Iraqi researchers have incorporated an electron transport layer (ETL) made of tin(IV) oxide into a perovskite solar cell using air thermal annealing, improving efficiency and stability. The breakdown voltage of the device was 1.045 V, the short circuit current was 22.01 mA/cm2 and the fill factor was 74.3%.
The researchers said, “Moderate temperature deposition of RF magnetron sputtered SnO2-based electron-transporting layer for ternary cationic perovskite solar cells,” which perovskite solar devices often use titanium oxide (TiO2 i) as the primary agent in the light-induced degradation observed in perovskite solar cells.
“Unlike TiO2 material, SnO2 can be processed at much lower temperatures using a variety of deposition techniques, including solution processes, electroplating, electron beam, atomic layer deposition, and magnetron sputtering,” the researchers said. “Among all these thin fabrication methods, magnetron sputtering (MS) is one of the most promising technologies due to its advantages of cost-effectiveness and to uniform large-scale SnO.2 thin films.”

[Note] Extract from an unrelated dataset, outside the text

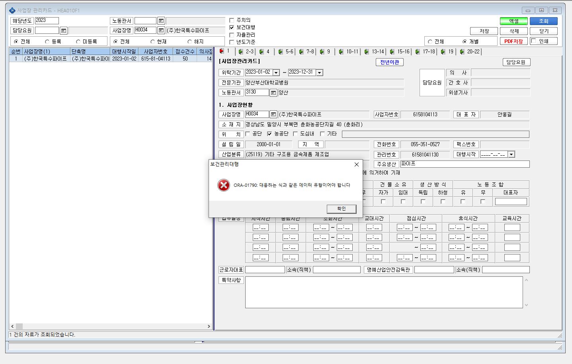Check the 인쇄 checkbox

tap(534, 41)
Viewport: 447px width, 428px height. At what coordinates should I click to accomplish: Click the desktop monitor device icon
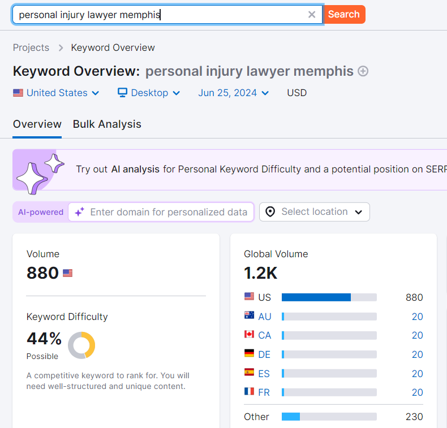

The research team sprayed SnO2 material through high-energy argon plasma ions onto a substrate made of fluorine-doped tin oxide (FTO) and glass. The cell also uses an absorber made of a perovskite material known as Cs0.05Mon0.10FA0.85Pb(I0.85Bro0.15)3A hole transport layer (HTL) made of Spiro-OMeTAD and a gold-based top electrode (Au).
Scientists said that SnO2 the thin film showed high crystalline quality because it contains more oxygen due to the air-heat annealing treatment.
“SnO2 the films have shown quite high optical transmittance in the visible range of more than 80 percent,” they said. “The thermal annealing process has clearly improved the electrical conductivity by significantly increasing the electron mobility, and this observation corresponds to the increase in crystallite size after the annealing process.”
They compared the performance of the device with a reference cell with a SnO-based ETL2 is deposited without a thermal annealing process. The latter achieved a power conversion efficiency of 15.07% and the former 17.1%. The new cell also achieved a breakdown voltage of 1.045 V, a short-circuit current of 22.01 mA/cm2, and a duty cycle of 74.3%, with an average lifetime of more than 200 hours.
“Sputtered SnO2 as ETL was shown to enable good PV device performance, stability and lifetime, and could serve as a promising route for the further development and integration of sputtered SnO2 films for large-scale and cost-effective perovskite PV modules,” the research team concluded.